» Supplied information:

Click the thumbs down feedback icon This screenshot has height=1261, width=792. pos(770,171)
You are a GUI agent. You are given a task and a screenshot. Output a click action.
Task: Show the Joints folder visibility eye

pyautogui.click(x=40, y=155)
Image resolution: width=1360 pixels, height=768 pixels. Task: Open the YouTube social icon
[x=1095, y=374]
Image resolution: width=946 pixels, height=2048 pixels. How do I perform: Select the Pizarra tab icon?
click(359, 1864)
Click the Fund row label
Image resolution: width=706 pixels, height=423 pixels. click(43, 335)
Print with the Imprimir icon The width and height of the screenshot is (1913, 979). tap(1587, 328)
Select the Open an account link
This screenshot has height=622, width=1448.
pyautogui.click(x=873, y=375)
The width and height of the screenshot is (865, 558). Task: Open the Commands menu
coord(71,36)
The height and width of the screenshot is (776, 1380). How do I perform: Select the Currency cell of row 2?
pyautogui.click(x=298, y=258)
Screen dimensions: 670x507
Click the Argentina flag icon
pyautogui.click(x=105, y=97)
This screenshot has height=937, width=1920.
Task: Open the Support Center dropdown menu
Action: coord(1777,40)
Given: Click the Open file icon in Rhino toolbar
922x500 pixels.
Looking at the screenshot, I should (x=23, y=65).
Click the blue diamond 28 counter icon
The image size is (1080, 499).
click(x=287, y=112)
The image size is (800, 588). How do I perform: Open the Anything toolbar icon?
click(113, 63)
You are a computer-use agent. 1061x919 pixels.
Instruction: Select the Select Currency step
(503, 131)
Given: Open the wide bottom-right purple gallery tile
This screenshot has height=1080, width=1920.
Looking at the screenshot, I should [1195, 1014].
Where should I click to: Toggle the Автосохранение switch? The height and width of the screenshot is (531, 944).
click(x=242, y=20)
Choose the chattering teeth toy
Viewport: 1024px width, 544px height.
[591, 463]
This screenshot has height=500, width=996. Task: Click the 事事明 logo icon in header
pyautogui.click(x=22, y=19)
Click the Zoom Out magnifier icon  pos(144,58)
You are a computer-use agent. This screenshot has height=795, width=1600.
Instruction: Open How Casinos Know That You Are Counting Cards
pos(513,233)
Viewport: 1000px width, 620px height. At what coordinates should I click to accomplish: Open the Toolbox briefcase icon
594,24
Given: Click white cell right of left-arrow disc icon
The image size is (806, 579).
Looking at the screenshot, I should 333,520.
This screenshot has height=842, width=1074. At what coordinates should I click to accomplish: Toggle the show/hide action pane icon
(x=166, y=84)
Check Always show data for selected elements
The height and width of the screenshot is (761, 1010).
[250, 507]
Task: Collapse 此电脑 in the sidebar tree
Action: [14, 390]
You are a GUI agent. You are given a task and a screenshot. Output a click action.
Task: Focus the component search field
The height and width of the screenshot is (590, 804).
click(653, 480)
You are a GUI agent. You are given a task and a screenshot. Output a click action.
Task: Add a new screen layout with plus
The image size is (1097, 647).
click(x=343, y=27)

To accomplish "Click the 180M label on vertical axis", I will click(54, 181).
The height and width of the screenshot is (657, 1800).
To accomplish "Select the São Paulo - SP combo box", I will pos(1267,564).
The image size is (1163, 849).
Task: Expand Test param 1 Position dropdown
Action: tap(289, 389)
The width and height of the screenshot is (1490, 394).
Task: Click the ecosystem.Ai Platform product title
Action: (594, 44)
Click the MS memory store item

» Aim of the exercise: Word for word, repeat each line of the listing.

» Solution to this exercise:
Click the thumbs down feedback icon This screenshot has height=1261, width=792. pos(770,171)
You are a GUI agent. You are given a task and a screenshot. Output a click action.
Task: Show the Joints folder visibility eye

pyautogui.click(x=40, y=155)
Image resolution: width=1360 pixels, height=768 pixels. Task: Open the YouTube social icon
[x=1095, y=374]
Image resolution: width=946 pixels, height=2048 pixels. How do I perform: Select the Pizarra tab icon?
click(359, 1864)
Click the Fund row label
Image resolution: width=706 pixels, height=423 pixels. click(43, 335)
Print with the Imprimir icon The width and height of the screenshot is (1913, 979). tap(1587, 328)
Select the Open an account link
This screenshot has height=622, width=1448.
pyautogui.click(x=873, y=375)
The width and height of the screenshot is (865, 558). Task: Open the Commands menu
coord(71,36)
The height and width of the screenshot is (776, 1380). How do I perform: Select the Currency cell of row 2?
pyautogui.click(x=298, y=258)
Screen dimensions: 670x507
Click the Argentina flag icon
pyautogui.click(x=105, y=97)
This screenshot has height=937, width=1920.
Task: Open the Support Center dropdown menu
Action: coord(1777,40)
Given: Click the Open file icon in Rhino toolbar
922x500 pixels.
Looking at the screenshot, I should (x=23, y=65).
Click the blue diamond 28 counter icon
The image size is (1080, 499).
click(x=287, y=112)
The image size is (800, 588). How do I perform: Open the Anything toolbar icon?
click(113, 63)
You are a computer-use agent. 1061x919 pixels.
Instruction: Select the Select Currency step
(503, 131)
Given: Open the wide bottom-right purple gallery tile
This screenshot has height=1080, width=1920.
Looking at the screenshot, I should [1195, 1014].
Where should I click to: Toggle the Автосохранение switch? The height and width of the screenshot is (531, 944).
click(x=242, y=20)
Choose the chattering teeth toy
Viewport: 1024px width, 544px height.
[591, 463]
This screenshot has height=500, width=996. Task: Click the 事事明 logo icon in header
pyautogui.click(x=22, y=19)
Click the Zoom Out magnifier icon  pos(144,58)
You are a computer-use agent. This screenshot has height=795, width=1600.
Instruction: Open How Casinos Know That You Are Counting Cards
pos(513,233)
Viewport: 1000px width, 620px height. At what coordinates should I click to accomplish: Open the Toolbox briefcase icon
594,24
Given: Click white cell right of left-arrow disc icon
The image size is (806, 579).
Looking at the screenshot, I should 333,520.
This screenshot has height=842, width=1074. At what coordinates should I click to accomplish: Toggle the show/hide action pane icon
(x=166, y=84)
Check Always show data for selected elements
The height and width of the screenshot is (761, 1010).
[250, 507]
Task: Collapse 此电脑 in the sidebar tree
Action: [14, 390]
You are a GUI agent. You are given a task and a screenshot. Output a click action.
Task: Focus the component search field
The height and width of the screenshot is (590, 804).
click(653, 480)
You are a GUI agent. You are given a task and a screenshot. Output a click action.
Task: Add a new screen layout with plus
The image size is (1097, 647).
click(x=343, y=27)

To accomplish "Click the 180M label on vertical axis", I will click(54, 181).
The height and width of the screenshot is (657, 1800).
To accomplish "Select the São Paulo - SP combo box", I will pos(1267,564).
The image size is (1163, 849).
Task: Expand Test param 1 Position dropdown
Action: tap(289, 389)
The width and height of the screenshot is (1490, 394).
Task: Click the ecosystem.Ai Platform product title
Action: (594, 44)
Click the MS memory store item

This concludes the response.